I just had orientation this past week, and it was actually quite refreshing.  I spent two days learning about food and environmental justice, GMO's, the importance of buying local, eating good healthy foods, etc.  It was not really anything new to me at all, but there were some new tidbits that helped.  For the most part I was answering all the questions in the class and adding stuff to the teacher's discourse.  But for me it was great to get to the end of the day and say hey, they are not saying anything here that I really disagree with.

Yes, they are still a business and still are trying to make money - I will most certainly have my critiques as it goes - but in terms of overall company principles, they are a massive company pushing to have more people eat better healthier food, with less industrial food production, and less capitalist contamination of the food and environmental systems.  Now obviously, in trying to make money of this there still are going to be issues.  But they're whole principle seems to be, the more people we convince to eat more organic, local, healthy foods, and the more people we get to buy in to our corporate image of 'green' and environmentally and social friendly, the more customers we'll have.

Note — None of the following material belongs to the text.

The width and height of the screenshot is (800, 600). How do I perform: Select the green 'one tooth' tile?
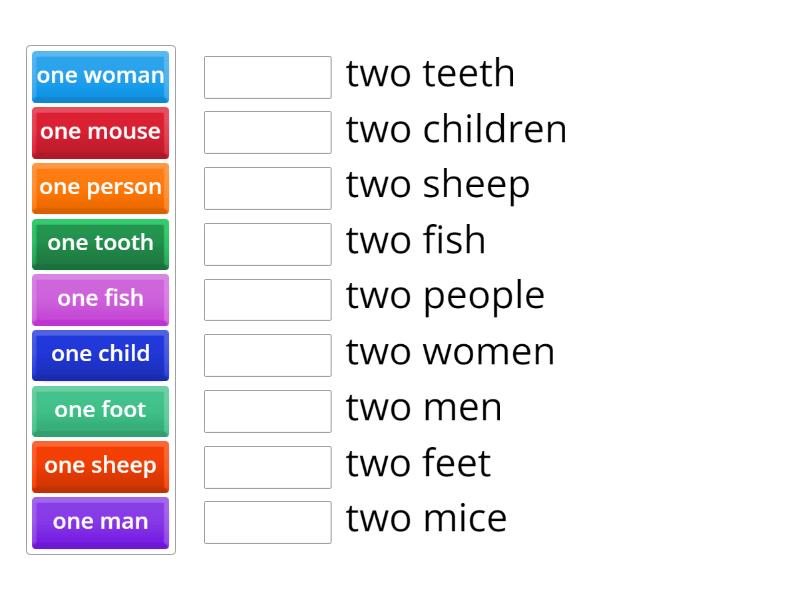tap(100, 243)
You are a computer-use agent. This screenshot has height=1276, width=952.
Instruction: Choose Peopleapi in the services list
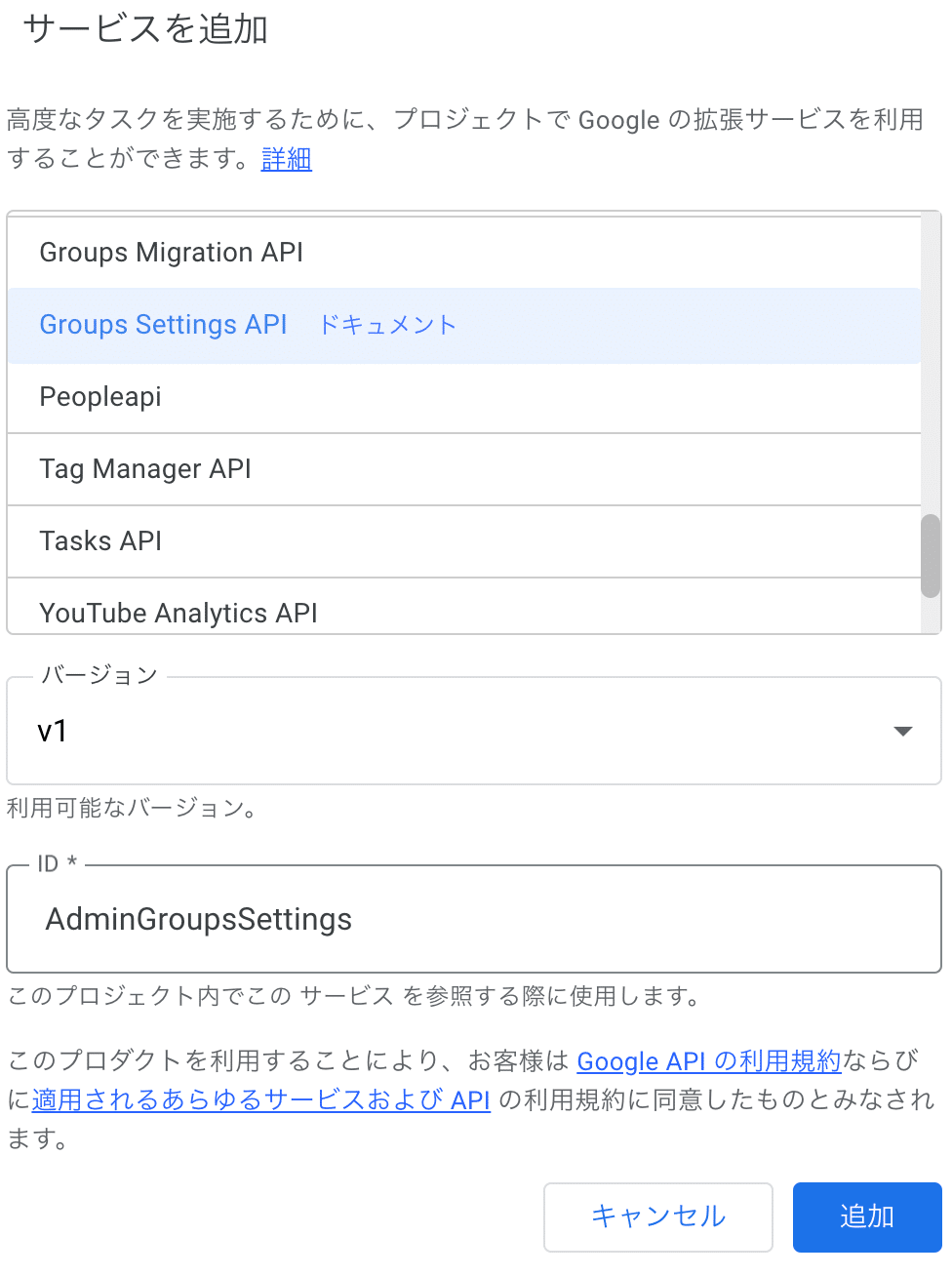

They seem to be using a growth model for their business that will mirror the growth of the health food industry in the US.  They are not trying to take customers from similar competitors, but trying to take customers from industrial chemical laden food chains, and get them eating health food.  It is tough for me to argue with that or the logic of it.  I'm sure things will play out that bother me, but on the whole, I believe in what they are trying to do - even if it is just a ploy to make money - the outcome is a better place than we started in.

I did walk through the store quick after and certainly still have some research to do; for example: while they spout on about local local local, my honey from there is from Brazil and India   They are using recyclable this and that, and biodegradable bags and such which usually are made from corn - which drives up food prices in the global south.  Obviously, there is never going to be a perfect company to work for.  It is after all a company... and this one is of course intertwined within the expropriative capitalist system, but still, it seems like a good step for me.  Income from someone that is at least trying (even though the owners politics are appalling).  And they are at least saying good things in terms of labor and how they treat their employees.  Including that there is a lot of room to move up in the company.  They will be tripling their stores over the next ten years - 340 to 1000.  Lots of opportunity there if I wanted it.  So we'll see, I feel ok with it all.  Work itself starts Wednesday.